返却済みの永久貸出
王立書庫には、人の記憶を探し出せる索引係がいた。
ただし職員名簿に彼女の名はない。記憶魔族トルネは地下の椅子へ縛られ、胸に一枚の貸出票を刺されていた。大臣エレクトが題名を告げれば、誰の記憶でも抜き出し、秘密として閲覧させられる。奪った記憶は彼女自身の中へ積まれ、知らない母の声や、会ったことのない恋人との別れが、眠るたび押し寄せた。
司書ナシェが地下整理を命じられた日、貸出票の所有者欄を渡された。
「あなたの名へ書き換えれば、忘れた恋も他人の弱みも、何でも読めます」
「返却期限は?」
「ありません。あれ自身が本ですから」
ナシェは貸出票を抜こうとした。トルネの胸から血ではなく、白い文字が溢れる。
「抜けば、あなたの記憶は消える?」
「私の中にある他人の記憶が、持ち主へ戻ります。私は空になるでしょう」
「空になったあとのことは?」
「誰も試していません」
ナシェは所有者欄へ署名せず、返却印を強く押した。
――永久貸出、返却済み。
矛盾した二つの言葉が赤く燃え、貸出票は中央から裂けた。地下を無数の光が飛び出し、王都じゅうへ散っていく。奪われた記憶が本来の持ち主へ戻ったのだ。
トルネは椅子から立ち上がった。
「私は、何を覚えている?」
「自分で確かめて」
「あなたのことも忘れるかもしれない」
「それでも、忘れないよう命じる権利は私にない」
椅子を離れた足は震えていた。どの歩き方が自分の癖なのかも分からず、それでも彼女は誰の記憶にもない一歩を選び、光のあとを追って地下を出た。

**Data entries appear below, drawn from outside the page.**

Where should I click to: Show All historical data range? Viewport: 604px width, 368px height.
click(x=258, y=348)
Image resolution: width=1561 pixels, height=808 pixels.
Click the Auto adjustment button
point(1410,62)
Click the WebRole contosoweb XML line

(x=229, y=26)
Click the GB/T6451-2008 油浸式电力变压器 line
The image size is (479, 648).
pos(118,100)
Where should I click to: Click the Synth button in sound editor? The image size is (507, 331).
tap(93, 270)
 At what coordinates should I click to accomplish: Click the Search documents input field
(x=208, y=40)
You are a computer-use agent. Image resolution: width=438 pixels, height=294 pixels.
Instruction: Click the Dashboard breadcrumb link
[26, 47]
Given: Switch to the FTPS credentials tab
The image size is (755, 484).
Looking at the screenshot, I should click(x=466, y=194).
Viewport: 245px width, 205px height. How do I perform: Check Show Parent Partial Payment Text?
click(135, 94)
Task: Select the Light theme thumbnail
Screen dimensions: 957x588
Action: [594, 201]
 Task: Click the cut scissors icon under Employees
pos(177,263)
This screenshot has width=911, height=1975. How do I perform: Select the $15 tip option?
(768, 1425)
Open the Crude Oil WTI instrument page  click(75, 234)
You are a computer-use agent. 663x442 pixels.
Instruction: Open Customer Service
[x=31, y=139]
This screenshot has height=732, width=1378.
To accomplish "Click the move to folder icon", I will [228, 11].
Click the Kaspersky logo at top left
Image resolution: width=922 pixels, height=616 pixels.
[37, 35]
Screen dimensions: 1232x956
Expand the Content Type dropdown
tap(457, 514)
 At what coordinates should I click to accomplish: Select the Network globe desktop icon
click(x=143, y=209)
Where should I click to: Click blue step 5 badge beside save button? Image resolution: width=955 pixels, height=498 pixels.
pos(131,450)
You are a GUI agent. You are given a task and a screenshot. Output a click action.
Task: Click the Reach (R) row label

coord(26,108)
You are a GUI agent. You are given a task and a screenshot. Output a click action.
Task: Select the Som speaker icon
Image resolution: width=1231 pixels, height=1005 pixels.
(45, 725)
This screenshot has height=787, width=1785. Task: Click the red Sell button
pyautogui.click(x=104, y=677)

数か月後、秘密を失った大臣は失脚し、書庫は混乱していた。ナシェが索引棚を直していると、一枚の新しいカードが差し込まれている。
――トルネ。旅の記録、第一巻。
本人が棚の向こうから顔を出した。背には各地で書いた分厚い手帳がある。
「空になった?」
「いいえ。雨の匂い、北町の菓子、船酔い。自分で得た記憶は残りました」
彼女は裂けた貸出票を二片ともナシェへ返し、代わりに白紙の利用証を差し出す。
「ここへ戻る理由も覚えている。あなたが私を本ではなく、読者にしてくれたから」
ナシェが利用証を渡すと、トルネは所有者欄ではなく、利用者署名へ自分の名を書いた。